Records shown section start

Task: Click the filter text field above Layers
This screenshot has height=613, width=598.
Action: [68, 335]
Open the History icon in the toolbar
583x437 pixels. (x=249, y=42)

Records shown section end

* [Exercise goal] The records need to be reproduced in their entirety, word for word.

* [Answer to this exercise]
Task: Click the filter text field above Layers
This screenshot has height=613, width=598.
Action: [68, 335]
Open the History icon in the toolbar
583x437 pixels. (x=249, y=42)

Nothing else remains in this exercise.